Fujitsu collaborated with ARM to develop the processor; it is the first processor to use the ARMv8.2-AScalable Vector Extension SIMD instruction set with 512-bit vector implementation.[4]
It has "Four-operand FMA with Prefix Instruction",[1] i.e. MOVPRFX instruction followed by 3-operand FMA operation (ARM, like RISC in general, is a 3-operand machine, with no space for four operands), which get packed into a single operation in the pipeline. For the processor the designer claim ">90% execution efficiency in (D|S|H)GEMM and INT16/8 dot product".[1]
The processor uses 32 gigabytes of HBM2 memory with a bandwidth of 1 TB per second.[4] The processor contains 16 PCI Express generation 3 lanes[1] to connect to accelerators (hypothetical e.g. GPUs and FPGAs). The processor also integrates a TofuD fabric controller with 10 ports implemented as 20 lanes of high-speed 28 Gbit/s to connect multiple nodes in a cluster.[1] The reported transistor count is about 8.8 billion.[4]
Each A64FX processor has four NUMA nodes, with each NUMA node having 12 compute cores, for a total of 48 cores per processor.[8][2][3] Each NUMA node has its own level 2 cache, HBM2 memory, and assistant cores for non-computational purposes.[8]

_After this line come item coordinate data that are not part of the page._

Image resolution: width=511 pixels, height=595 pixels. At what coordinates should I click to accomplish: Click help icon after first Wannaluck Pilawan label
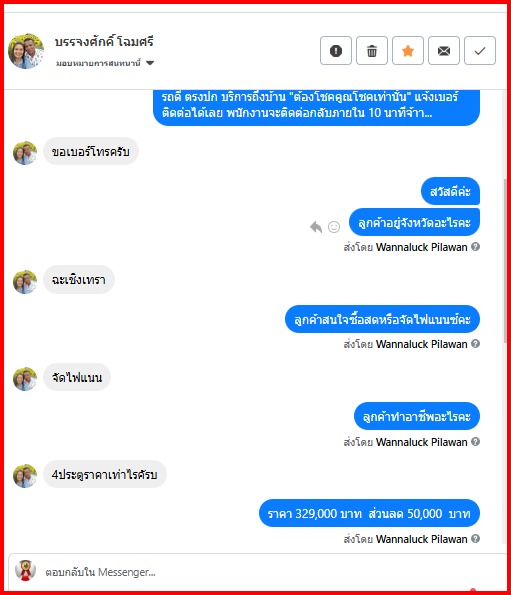point(475,247)
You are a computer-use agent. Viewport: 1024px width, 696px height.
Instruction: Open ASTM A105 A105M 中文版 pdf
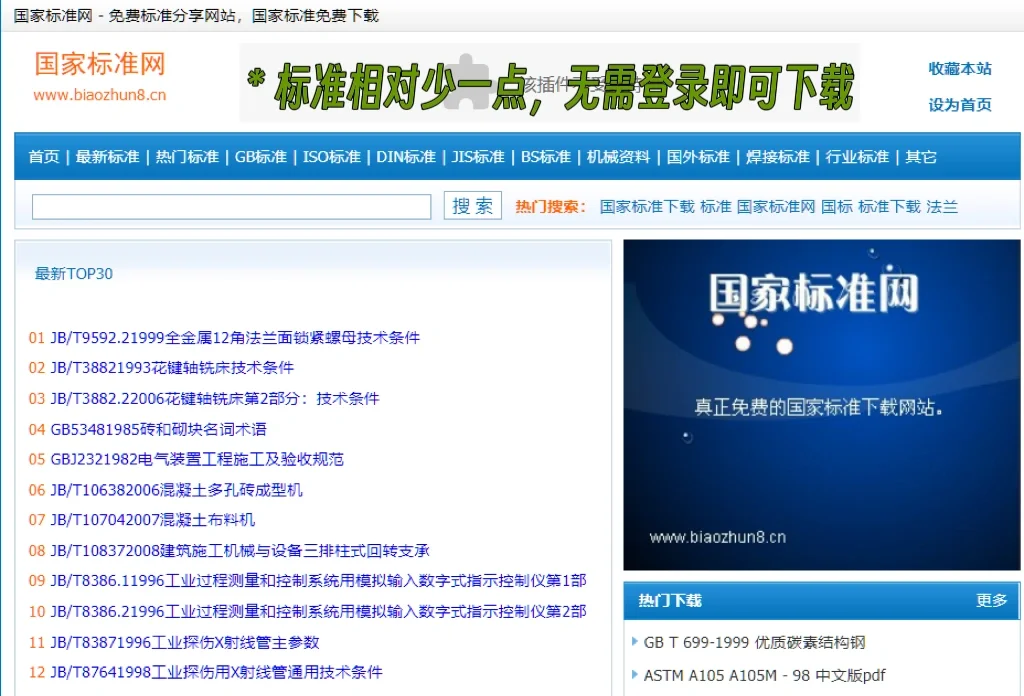764,676
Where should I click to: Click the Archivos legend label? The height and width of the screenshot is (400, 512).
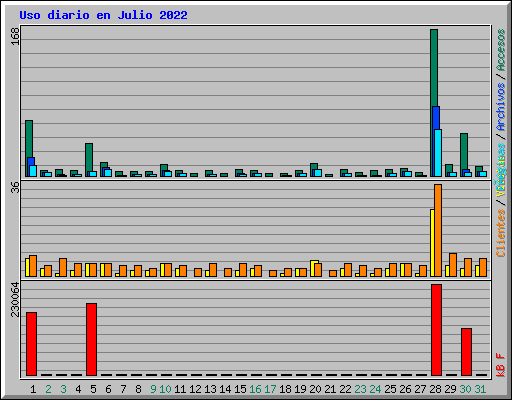pyautogui.click(x=501, y=106)
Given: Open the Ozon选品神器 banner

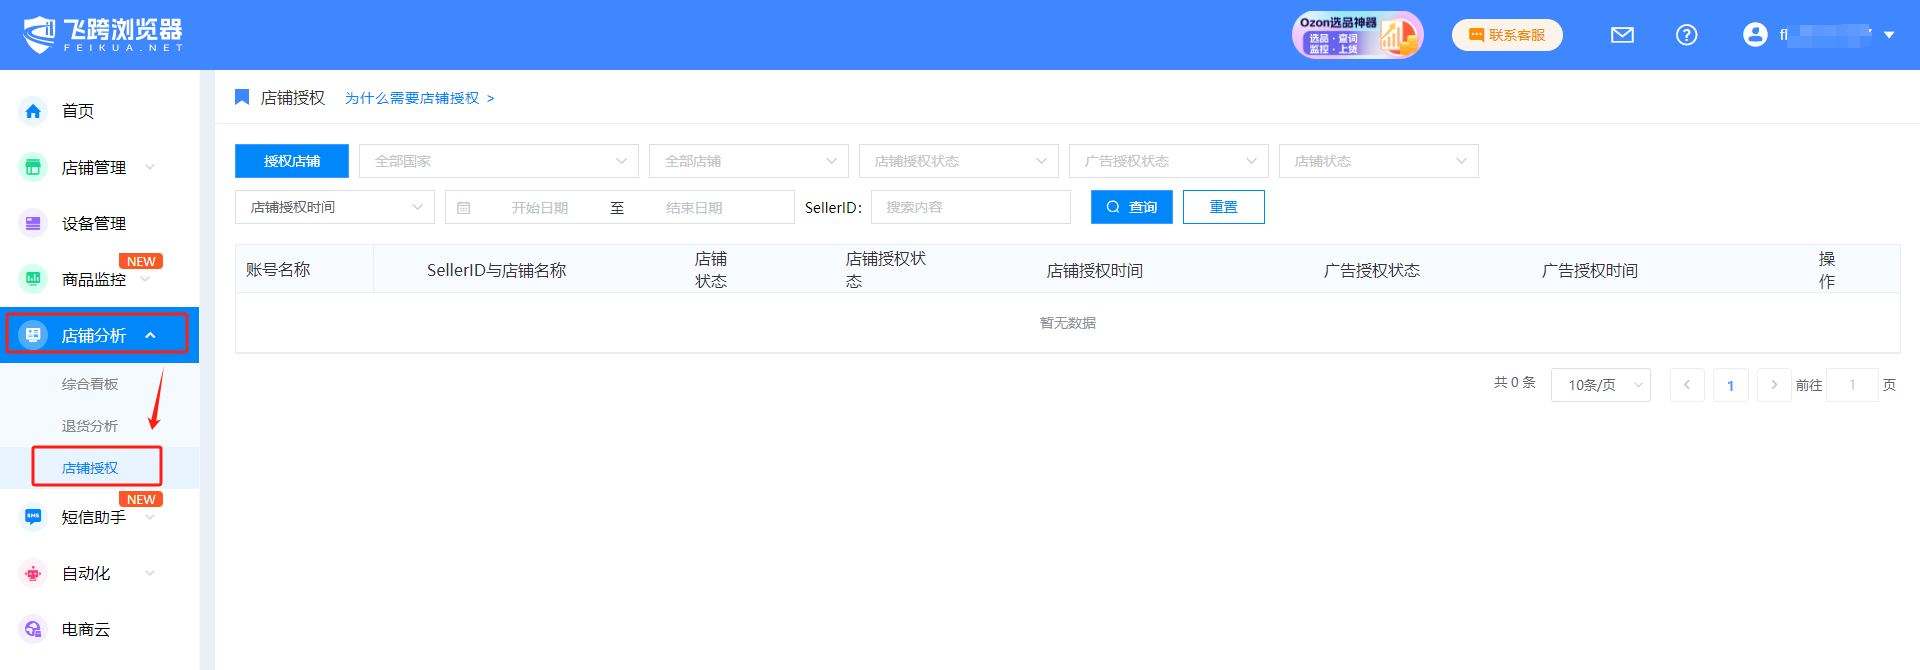Looking at the screenshot, I should [1357, 35].
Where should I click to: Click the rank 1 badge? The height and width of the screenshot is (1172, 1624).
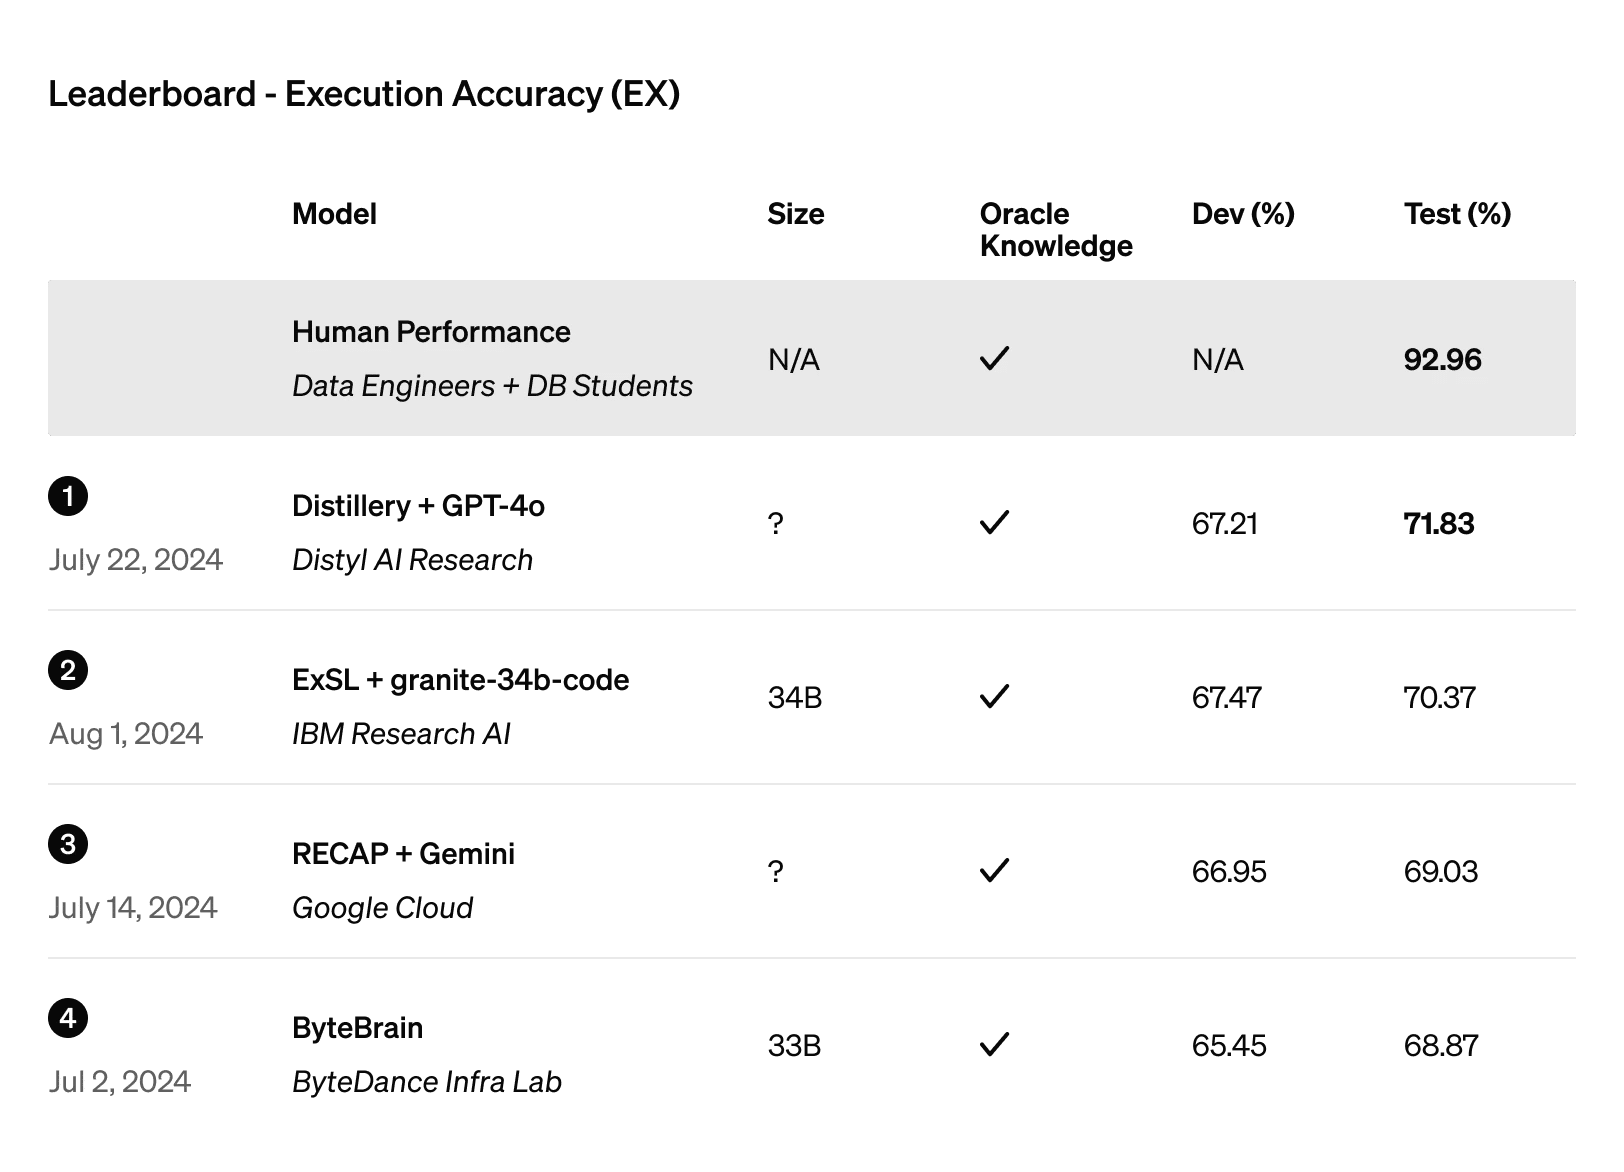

Fujitsu intends to produce lower specification machines with reduced assistant cores.[2][3]Reliability, availability and serviceability (RAS) capabilities are claimed, i.e. ~128,400 error checkers in total.

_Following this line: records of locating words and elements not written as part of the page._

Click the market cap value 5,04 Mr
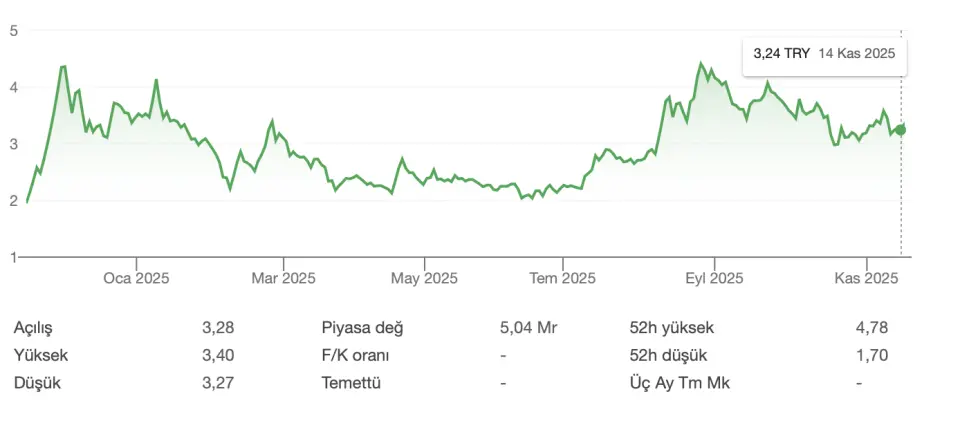 pyautogui.click(x=528, y=328)
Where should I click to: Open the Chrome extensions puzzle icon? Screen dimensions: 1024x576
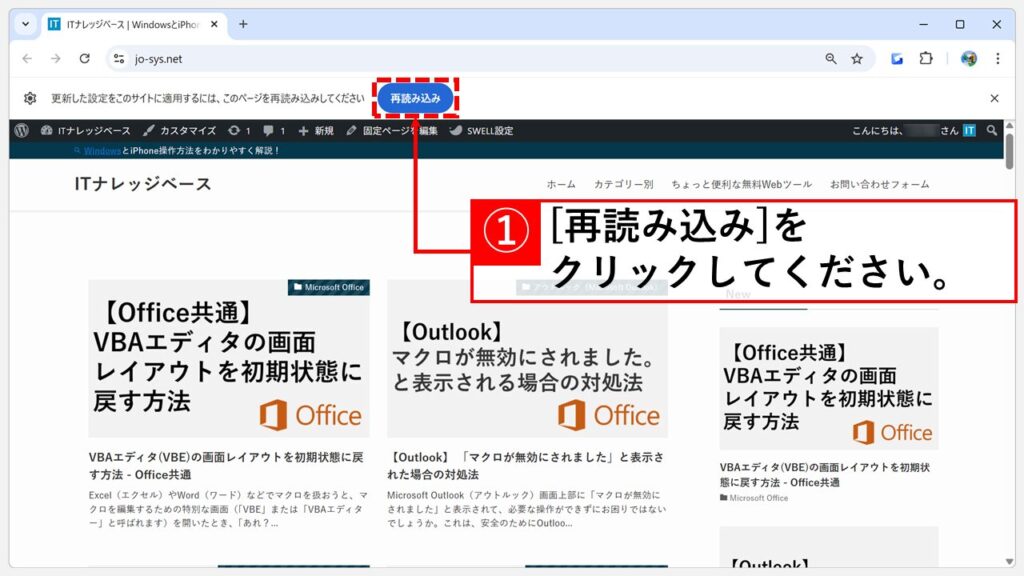[926, 59]
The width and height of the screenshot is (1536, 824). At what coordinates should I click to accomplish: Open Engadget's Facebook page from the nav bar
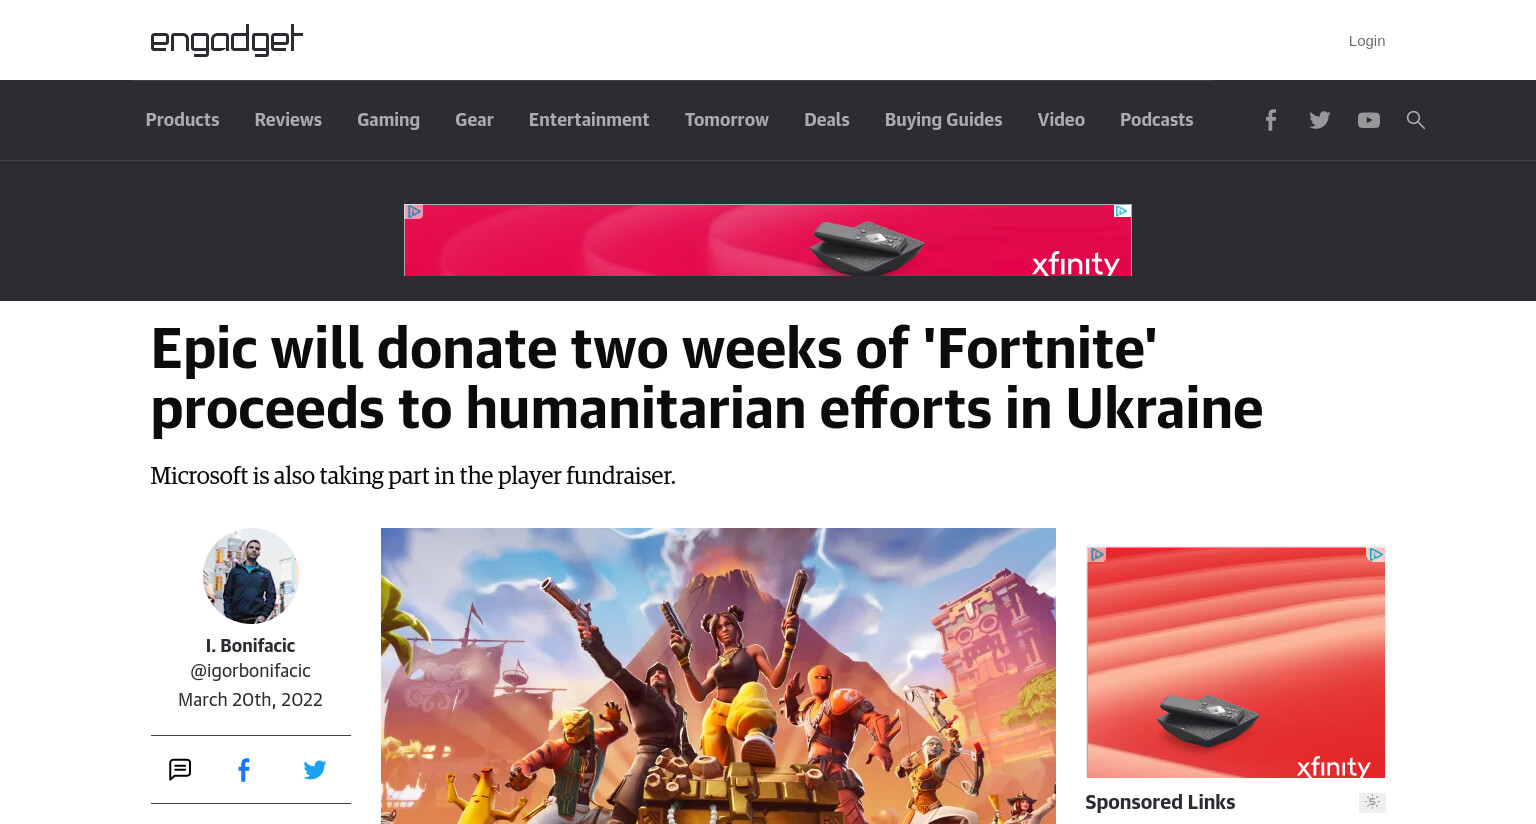[x=1270, y=120]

In June 2020 the Fugaku supercomputer using this processor reached 442 petaFLOPS and became the fastest supercomputer in the world.
Implementations
Fujitsu designed the A64FX for the Fugaku. As of June and November 2020, the Fugaku is the fastest supercomputer in the world by TOP500 rankings.[9] Fujitsu intends to sell smaller machines with A64FX processors.[2][3] Anandtech reported in June 2020 that the cost of a PRIMEHPC FX700 server, with two A64FX nodes, was ¥4,155,330 (c. US$39,000).[10]
Cray is developing supercomputers using the A64FX.[11][12] The Isambard 2 supercomputer is being built for a consortium in the United Kingdom, led by the University of Bristol and also including the Met Office, using the Fujitsu processors.[13][14] It is an upgrade to the Isambard supercomputer which was built with the Marvell ThunderX2, another ARM architecture microprocessor.[14]